[To do]
Reproduce the data below, replacing every occurrence of "Screen dimensions" with "Display size" and leaving all other text unchanged.

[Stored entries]
══════════
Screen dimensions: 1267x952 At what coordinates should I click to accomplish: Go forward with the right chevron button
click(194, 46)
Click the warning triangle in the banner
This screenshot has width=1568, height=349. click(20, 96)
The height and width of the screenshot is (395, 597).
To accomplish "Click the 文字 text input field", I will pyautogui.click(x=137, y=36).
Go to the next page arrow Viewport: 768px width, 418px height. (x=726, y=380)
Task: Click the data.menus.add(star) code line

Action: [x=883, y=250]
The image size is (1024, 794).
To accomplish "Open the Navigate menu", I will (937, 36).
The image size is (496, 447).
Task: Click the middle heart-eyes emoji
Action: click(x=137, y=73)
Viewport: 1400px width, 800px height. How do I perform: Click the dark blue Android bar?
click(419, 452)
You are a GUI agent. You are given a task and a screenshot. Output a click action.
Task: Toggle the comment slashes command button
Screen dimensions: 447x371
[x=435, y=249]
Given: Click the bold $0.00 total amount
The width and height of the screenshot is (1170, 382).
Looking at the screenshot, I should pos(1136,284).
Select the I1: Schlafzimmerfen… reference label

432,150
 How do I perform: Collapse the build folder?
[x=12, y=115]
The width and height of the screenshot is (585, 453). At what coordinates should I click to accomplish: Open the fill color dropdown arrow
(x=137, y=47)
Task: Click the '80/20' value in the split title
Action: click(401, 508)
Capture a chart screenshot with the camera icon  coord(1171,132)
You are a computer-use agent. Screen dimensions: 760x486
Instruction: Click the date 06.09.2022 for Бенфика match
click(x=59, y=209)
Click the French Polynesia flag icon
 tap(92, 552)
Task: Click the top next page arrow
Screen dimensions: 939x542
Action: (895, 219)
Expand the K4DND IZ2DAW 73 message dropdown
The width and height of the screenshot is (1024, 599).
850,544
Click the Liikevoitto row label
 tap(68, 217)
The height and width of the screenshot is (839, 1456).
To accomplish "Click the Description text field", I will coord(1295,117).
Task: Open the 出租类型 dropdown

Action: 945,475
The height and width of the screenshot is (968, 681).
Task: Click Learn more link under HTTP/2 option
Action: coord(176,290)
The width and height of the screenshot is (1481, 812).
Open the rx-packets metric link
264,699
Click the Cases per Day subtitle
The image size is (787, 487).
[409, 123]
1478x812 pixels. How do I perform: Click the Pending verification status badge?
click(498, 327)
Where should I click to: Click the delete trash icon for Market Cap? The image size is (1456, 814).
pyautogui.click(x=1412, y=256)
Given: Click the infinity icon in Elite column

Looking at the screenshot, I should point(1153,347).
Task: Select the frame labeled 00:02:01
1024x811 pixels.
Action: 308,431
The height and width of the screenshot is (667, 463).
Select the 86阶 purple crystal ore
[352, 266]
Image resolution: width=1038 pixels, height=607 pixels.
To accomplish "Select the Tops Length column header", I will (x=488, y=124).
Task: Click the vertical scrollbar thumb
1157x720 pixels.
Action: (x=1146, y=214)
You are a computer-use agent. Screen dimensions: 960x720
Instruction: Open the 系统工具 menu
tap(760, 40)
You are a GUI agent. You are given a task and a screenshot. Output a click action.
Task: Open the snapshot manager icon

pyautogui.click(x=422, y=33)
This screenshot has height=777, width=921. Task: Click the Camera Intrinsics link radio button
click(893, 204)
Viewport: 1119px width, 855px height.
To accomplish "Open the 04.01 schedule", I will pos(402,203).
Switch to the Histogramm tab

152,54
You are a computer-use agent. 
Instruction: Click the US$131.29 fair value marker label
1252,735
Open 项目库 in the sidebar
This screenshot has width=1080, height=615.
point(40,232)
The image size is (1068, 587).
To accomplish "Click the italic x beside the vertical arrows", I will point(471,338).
══════════
[Solved problem]
Display size: 1267x952 At what coordinates should I click to accomplish: Go forward with the right chevron button
click(194, 46)
Click the warning triangle in the banner
This screenshot has width=1568, height=349. click(20, 96)
The height and width of the screenshot is (395, 597).
To accomplish "Click the 文字 text input field", I will pyautogui.click(x=137, y=36).
Go to the next page arrow Viewport: 768px width, 418px height. (x=726, y=380)
Task: Click the data.menus.add(star) code line

Action: [x=883, y=250]
The image size is (1024, 794).
To accomplish "Open the Navigate menu", I will (937, 36).
The image size is (496, 447).
Task: Click the middle heart-eyes emoji
Action: click(x=137, y=73)
Viewport: 1400px width, 800px height. How do I perform: Click the dark blue Android bar?
click(419, 452)
You are a GUI agent. You are given a task and a screenshot. Output a click action.
Task: Toggle the comment slashes command button
Display size: 447x371
[x=435, y=249]
Given: Click the bold $0.00 total amount
The width and height of the screenshot is (1170, 382).
Looking at the screenshot, I should pos(1136,284).
Select the I1: Schlafzimmerfen… reference label

432,150
 How do I perform: Collapse the build folder?
[x=12, y=115]
The width and height of the screenshot is (585, 453). At what coordinates should I click to accomplish: Open the fill color dropdown arrow
(x=137, y=47)
Task: Click the '80/20' value in the split title
Action: click(401, 508)
Capture a chart screenshot with the camera icon  coord(1171,132)
You are a computer-use agent. Display size: 760x486
Instruction: Click the date 06.09.2022 for Бенфика match
click(x=59, y=209)
Click the French Polynesia flag icon
 tap(92, 552)
Task: Click the top next page arrow
Display size: 939x542
Action: (895, 219)
Expand the K4DND IZ2DAW 73 message dropdown
The width and height of the screenshot is (1024, 599).
850,544
Click the Liikevoitto row label
 tap(68, 217)
The height and width of the screenshot is (839, 1456).
To accomplish "Click the Description text field", I will coord(1295,117).
Task: Open the 出租类型 dropdown

Action: 945,475
The height and width of the screenshot is (968, 681).
Task: Click Learn more link under HTTP/2 option
Action: coord(176,290)
The width and height of the screenshot is (1481, 812).
Open the rx-packets metric link
264,699
Click the Cases per Day subtitle
The image size is (787, 487).
[409, 123]
1478x812 pixels. How do I perform: Click the Pending verification status badge?
click(498, 327)
Where should I click to: Click the delete trash icon for Market Cap? The image size is (1456, 814).
pyautogui.click(x=1412, y=256)
Given: Click the infinity icon in Elite column

Looking at the screenshot, I should point(1153,347).
Task: Select the frame labeled 00:02:01
1024x811 pixels.
Action: 308,431
The height and width of the screenshot is (667, 463).
Select the 86阶 purple crystal ore
[352, 266]
Image resolution: width=1038 pixels, height=607 pixels.
To accomplish "Select the Tops Length column header", I will (x=488, y=124).
Task: Click the vertical scrollbar thumb
1157x720 pixels.
Action: (x=1146, y=214)
You are a computer-use agent. Display size: 960x720
Instruction: Open the 系统工具 menu
tap(760, 40)
You are a GUI agent. You are given a task and a screenshot. Output a click action.
Task: Open the snapshot manager icon

pyautogui.click(x=422, y=33)
This screenshot has height=777, width=921. Task: Click the Camera Intrinsics link radio button
click(893, 204)
Viewport: 1119px width, 855px height.
To accomplish "Open the 04.01 schedule", I will pos(402,203).
Switch to the Histogramm tab

152,54
You are a computer-use agent. 
Instruction: Click the US$131.29 fair value marker label
1252,735
Open 项目库 in the sidebar
This screenshot has width=1080, height=615.
point(40,232)
The image size is (1068, 587).
To accomplish "Click the italic x beside the vertical arrows", I will point(471,338).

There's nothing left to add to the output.